#### REQUIRED TASKS
A: In the passage on biometric system evaluation, swap "feature extraction models" for "recognition backbones" and give the result, starting with "In general, feature" and going on through "at this point.".
B: According to the passage on biometric system evaluation, what shares of the samples go into the validation and test subsets of each evaluation dataset?

#### DOCUMENT TEXT
·····

In general, feature extraction models able to generalise knowledge for recognising new people are required. It is even more necessary in SSPP scenarios, thus feature extraction models were previously trained using images coming from totally different datasets. Since this training is separated from the evaluation of the whole system, training datasets are not referenced at this point.

Table 4 summarises the databases involved in the evaluation.

3.2. Evaluation Protocol

An evaluation protocol based on the definitions suggested by the ISO/IEC 19795 standard ([30,31]) was applied to quantify the performance of the different methods described above, ensuring fair comparison between them and hopefully future research. It is composed of three parts:

Dataset Organisation. First, each evaluation dataset was divided into validation and test subsets, which contain 70% and 30% of the samples respectively. Next, validation subset is in turn separated into enrolment and access samples (also 70% and 30%, respectively), to generate the biometric profile of the users and to simulate accesses into the system. This way, methods were validated and the acceptance threshold was adjusted. Then, new accesses into the already configured system were made using the test samples, allowing for the calculation of more realistic performance rates.

·····

#### EXTRACTED ENTRIES
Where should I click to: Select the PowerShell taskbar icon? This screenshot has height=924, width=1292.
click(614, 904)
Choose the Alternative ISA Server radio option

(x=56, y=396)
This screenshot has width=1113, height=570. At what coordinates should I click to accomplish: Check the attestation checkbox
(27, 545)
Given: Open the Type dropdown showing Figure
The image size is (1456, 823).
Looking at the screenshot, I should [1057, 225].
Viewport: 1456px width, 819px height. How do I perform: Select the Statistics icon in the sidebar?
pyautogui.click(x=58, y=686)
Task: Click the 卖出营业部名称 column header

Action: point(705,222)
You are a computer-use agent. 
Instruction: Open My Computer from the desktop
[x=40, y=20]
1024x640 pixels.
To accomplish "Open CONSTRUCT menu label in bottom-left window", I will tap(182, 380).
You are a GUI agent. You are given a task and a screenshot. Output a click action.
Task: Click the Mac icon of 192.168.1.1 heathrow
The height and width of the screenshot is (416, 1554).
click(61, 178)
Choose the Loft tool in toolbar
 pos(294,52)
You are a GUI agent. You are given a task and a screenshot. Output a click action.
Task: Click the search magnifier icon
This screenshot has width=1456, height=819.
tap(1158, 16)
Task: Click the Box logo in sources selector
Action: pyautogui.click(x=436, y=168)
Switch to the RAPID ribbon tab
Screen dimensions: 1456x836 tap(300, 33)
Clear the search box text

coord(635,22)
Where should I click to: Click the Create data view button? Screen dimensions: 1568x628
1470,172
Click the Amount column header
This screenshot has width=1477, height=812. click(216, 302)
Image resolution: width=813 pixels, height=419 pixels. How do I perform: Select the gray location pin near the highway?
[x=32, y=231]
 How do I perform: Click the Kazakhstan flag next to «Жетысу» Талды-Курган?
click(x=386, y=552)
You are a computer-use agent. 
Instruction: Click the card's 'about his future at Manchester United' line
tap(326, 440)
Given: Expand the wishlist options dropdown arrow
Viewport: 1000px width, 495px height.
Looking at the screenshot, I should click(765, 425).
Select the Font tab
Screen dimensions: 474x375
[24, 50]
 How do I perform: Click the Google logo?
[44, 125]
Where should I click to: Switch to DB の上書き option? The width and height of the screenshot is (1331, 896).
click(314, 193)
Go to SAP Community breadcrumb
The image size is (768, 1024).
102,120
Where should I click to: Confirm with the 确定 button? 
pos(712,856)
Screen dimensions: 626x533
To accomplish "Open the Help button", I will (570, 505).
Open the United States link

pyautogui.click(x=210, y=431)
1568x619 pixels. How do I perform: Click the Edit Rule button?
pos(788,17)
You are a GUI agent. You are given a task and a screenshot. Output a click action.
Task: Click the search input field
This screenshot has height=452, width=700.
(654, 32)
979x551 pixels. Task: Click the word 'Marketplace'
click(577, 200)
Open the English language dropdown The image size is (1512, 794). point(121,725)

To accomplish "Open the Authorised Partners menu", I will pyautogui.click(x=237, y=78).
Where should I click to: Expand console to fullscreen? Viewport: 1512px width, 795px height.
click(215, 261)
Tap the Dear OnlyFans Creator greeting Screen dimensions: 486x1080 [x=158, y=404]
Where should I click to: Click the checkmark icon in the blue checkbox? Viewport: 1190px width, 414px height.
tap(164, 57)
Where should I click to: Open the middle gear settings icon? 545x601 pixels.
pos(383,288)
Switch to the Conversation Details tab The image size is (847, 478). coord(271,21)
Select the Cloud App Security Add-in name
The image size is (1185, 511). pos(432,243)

·····

#### RESULTS IN ORDER
A:
In general, recognition backbones able to generalise knowledge for recognising new people are required. It is even more necessary in SSPP scenarios, thus recognition backbones were previously trained using images coming from totally different datasets. Since this training is separated from the evaluation of the whole system, training datasets are not referenced at this point.

B: The validation subset holds 70% of the samples, and the test subset holds 30%.